Both rookie Jack Rudick and veteran Benson played as individuals, shooting +16 and +25, respectively. Rudick had a fantastic first day, shooting just three over par on the St. Cloud course, while Benson had a better second day on the Blackberry Ridge course.
The team finished 10th
overall in the 13-team tournament and will be back on the links again this weekend for the Twin Cities Classic in Minnesota.
Bisons women’s soccer
The Bisons women’s soccer team opened its homestand on Friday night against the University of Northern British Columbia (UNBC) Timberwolves at the West Turf Field.
The herd was relentless in the first half, opening the scoring with forward Janelle Chomini’s goal off a beautiful feed from midfielder Taryn Cabak in the 37th minute. The sustained pressure on the Timberwolves led to a UNBC own goal as Timberwolves defender Anna deWynter tried to head a dangerous Bison kick away from her net, but the bounce gave the Bisons a 2-0 lead in added time before the half.
The Bisons continued their attack in the second half and improved to 3-0 courtesy of Chomini’s second goal of the night, straight off Timber wolves goalkeeper Brityn Hinsche from a free kick taken by Bison captain Jessica Tsai in the 86th minute. With the win, Bisons goalkeeper Karina Bagi records her first shut out of the season.

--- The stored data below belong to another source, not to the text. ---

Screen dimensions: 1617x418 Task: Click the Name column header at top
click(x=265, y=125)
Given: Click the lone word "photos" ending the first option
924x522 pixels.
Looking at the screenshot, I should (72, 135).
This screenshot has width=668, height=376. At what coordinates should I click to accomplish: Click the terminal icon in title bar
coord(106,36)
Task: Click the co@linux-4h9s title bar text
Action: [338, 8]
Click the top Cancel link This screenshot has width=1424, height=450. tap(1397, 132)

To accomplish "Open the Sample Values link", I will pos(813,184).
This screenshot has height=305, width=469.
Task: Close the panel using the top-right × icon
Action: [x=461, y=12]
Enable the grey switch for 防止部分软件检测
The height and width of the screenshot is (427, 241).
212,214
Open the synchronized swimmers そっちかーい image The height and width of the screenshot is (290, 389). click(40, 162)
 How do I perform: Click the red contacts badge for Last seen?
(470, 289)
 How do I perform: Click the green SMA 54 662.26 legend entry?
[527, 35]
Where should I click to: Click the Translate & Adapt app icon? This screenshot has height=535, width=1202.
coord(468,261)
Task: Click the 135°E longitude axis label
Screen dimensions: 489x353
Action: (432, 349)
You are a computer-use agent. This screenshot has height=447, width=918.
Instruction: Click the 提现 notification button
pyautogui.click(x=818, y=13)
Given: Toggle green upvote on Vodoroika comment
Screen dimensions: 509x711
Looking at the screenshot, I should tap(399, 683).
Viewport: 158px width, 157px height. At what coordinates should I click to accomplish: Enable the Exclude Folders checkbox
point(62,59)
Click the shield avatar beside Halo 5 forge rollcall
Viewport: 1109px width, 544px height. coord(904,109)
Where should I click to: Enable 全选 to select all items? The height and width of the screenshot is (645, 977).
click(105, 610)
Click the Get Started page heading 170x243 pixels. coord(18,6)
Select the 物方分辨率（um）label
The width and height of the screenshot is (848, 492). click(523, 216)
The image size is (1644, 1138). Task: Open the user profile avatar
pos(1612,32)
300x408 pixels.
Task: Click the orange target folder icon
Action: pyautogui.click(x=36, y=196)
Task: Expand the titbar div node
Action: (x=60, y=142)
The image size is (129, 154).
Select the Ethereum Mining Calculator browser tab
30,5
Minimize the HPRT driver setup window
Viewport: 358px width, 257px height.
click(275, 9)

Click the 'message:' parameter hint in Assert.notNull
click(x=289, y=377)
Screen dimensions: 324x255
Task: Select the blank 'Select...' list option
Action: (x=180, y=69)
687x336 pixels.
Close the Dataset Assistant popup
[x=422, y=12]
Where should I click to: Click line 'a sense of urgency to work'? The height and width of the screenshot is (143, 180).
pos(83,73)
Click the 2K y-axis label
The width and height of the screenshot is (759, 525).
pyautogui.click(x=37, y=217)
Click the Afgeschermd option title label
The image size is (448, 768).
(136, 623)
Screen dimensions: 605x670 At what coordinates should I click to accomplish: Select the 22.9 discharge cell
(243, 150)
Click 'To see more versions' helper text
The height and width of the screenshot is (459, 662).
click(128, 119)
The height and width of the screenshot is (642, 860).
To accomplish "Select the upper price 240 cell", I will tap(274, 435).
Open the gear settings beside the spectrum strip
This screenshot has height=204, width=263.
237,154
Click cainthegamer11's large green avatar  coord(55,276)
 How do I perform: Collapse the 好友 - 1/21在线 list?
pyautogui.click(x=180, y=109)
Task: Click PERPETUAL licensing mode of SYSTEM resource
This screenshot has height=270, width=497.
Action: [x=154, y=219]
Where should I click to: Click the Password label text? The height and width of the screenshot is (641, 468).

The herd’s second game of the weekend was on Saturday night at IG Field, as the Bisons played host to the University of British Columbia (UBC) Thunderbirds. While the Bisons spent the previous game on the Timberwolves side of the field, the Thunderbirds spent this game on the Bisons side of the field. The defensive effort by the herd saw Bagi capture the single-game Bisons women’s soccer program record with her 17 saves. The herd held off the Thunderbirds until the 59th minute, conceding two goals by the end of the night to UBC.
The Bisons will be on the road this next weekend as they face the University of Victoria Vikes on Friday and the Mount Royal University Cougars on Sunday.